● Set tasks:
a – In the Constructing Roads problem statement, what range of values may the number of villages N take?
b – In the records, change "dock" to "taskbar" in the lines starting at the one that contains "Given: Open the @shoutube1217 profile handle" and ending at the one that contains "Image resolution: width=279", and give back only those lines, otherwise unchanged.

● Supplied passage:
"""

• Constructing Roads --hdoj


                                 Constructing Roads

    Time Limit : 2000/1000ms (Java/Other)   Memory Limit : 65536/32768K (Java/Other)
    Total Submission(s) : 32   Accepted Submission(s) : 17
    Problem Description
    There are N villages, which are numbered from 1 to N, and you should build some roads such that every two villages can connect to each other. We say two village A and B are connected, if and only if there is a road between A and B, or there exists a village C such that there is a road between A and C, and C and B are connected.

    We know that there are already some roads between some villages and your job is the build some roads such that all the villages are connect and the length of all the roads built is minimum.
     

    Input
    The first line is an integer N (3 <= N <= 100), which is the number of villages. Then come N lines, the i-th of which contains N integers, and the j-th of these N integers is the distance (the distance should be an integer within [1, 1000]) between village i and village j. Then there is an integer Q (0 <= Q <= N * (N + 1) / 2). Then come Q lines, each line contains two integers a and b (1 <= a < b <= N), which means the road between village a and village b has been built.
     

    Output
    You should output a line contains an integer, which is the length of all the roads to be built such that all the villages are connected, and this value is minimum.

"""

● Working data:
"""

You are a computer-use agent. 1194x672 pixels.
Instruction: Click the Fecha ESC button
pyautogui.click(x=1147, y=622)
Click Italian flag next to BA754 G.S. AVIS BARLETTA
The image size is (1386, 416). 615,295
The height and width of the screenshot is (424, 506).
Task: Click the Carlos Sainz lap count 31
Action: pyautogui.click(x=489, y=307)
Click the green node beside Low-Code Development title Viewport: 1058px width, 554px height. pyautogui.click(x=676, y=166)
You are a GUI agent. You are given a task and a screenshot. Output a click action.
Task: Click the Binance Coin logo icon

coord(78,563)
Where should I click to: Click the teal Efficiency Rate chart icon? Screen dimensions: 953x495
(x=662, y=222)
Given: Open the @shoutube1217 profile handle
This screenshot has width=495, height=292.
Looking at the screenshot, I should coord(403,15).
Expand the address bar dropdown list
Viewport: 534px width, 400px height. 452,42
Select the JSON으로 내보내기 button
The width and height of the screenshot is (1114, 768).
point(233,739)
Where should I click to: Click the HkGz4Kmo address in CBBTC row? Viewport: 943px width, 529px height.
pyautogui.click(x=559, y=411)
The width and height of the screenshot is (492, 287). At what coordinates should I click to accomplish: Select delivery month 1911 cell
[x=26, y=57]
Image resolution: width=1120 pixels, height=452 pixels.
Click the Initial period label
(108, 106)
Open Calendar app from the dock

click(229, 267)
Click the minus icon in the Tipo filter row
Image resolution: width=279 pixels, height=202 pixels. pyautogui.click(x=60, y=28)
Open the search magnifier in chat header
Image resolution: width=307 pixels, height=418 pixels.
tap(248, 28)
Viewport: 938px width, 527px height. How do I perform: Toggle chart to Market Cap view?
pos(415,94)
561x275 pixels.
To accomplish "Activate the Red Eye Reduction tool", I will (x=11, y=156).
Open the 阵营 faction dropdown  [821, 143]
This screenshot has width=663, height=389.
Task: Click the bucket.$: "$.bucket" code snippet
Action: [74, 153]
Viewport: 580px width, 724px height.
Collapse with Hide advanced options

"""

● Results:
a – N is an integer from 3 to 100 (3 <= N <= 100).

b –
Given: Open the @shoutube1217 profile handle
This screenshot has width=495, height=292.
Looking at the screenshot, I should coord(403,15).
Expand the address bar dropdown list
Viewport: 534px width, 400px height. 452,42
Select the JSON으로 내보내기 button
The width and height of the screenshot is (1114, 768).
point(233,739)
Where should I click to: Click the HkGz4Kmo address in CBBTC row? Viewport: 943px width, 529px height.
pyautogui.click(x=559, y=411)
The width and height of the screenshot is (492, 287). At what coordinates should I click to accomplish: Select delivery month 1911 cell
[x=26, y=57]
Image resolution: width=1120 pixels, height=452 pixels.
Click the Initial period label
(108, 106)
Open Calendar app from the taskbar

click(229, 267)
Click the minus icon in the Tipo filter row
Image resolution: width=279 pixels, height=202 pixels. pyautogui.click(x=60, y=28)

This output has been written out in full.